OBJECTIVE: Reproduce the listing from the line with "Screen dimensions: 838x563" through the line with "Action: click(467, 55)", including both of those lines. Omit the pictures from your copy.

MATERIAL TO PROCESS:
---------------
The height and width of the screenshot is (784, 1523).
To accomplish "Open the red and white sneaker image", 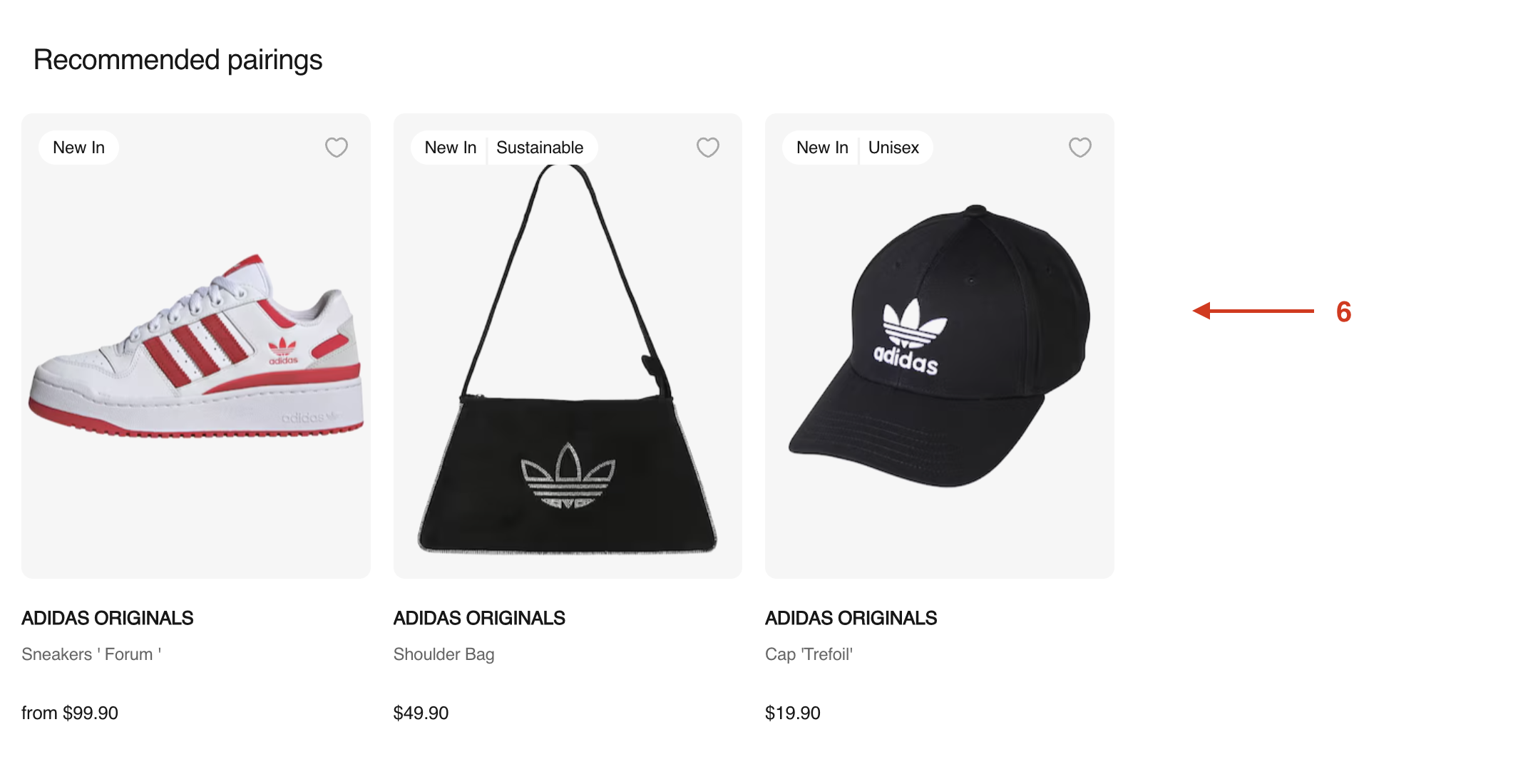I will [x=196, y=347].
---------------
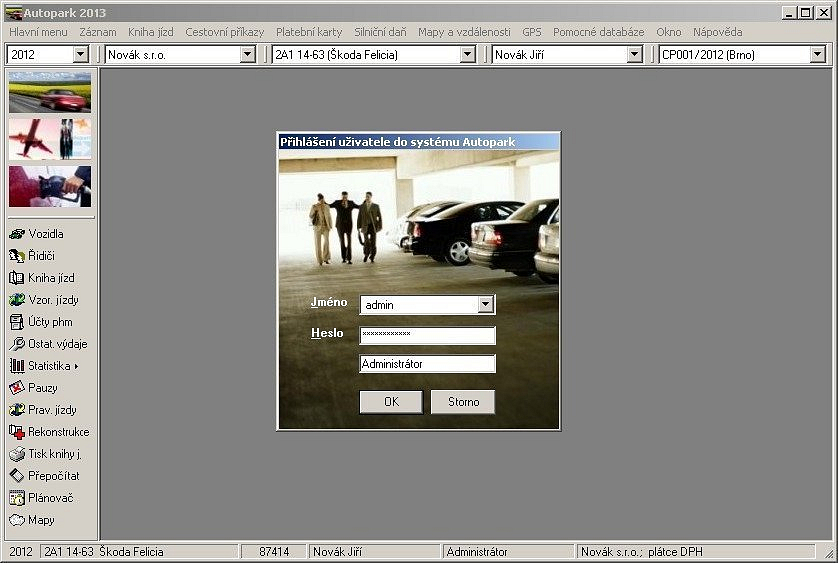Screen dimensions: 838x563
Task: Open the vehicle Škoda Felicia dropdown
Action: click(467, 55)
---------------
SOLUTION BELOW:
Screen dimensions: 838x563
Task: Open the vehicle Škoda Felicia dropdown
Action: click(467, 55)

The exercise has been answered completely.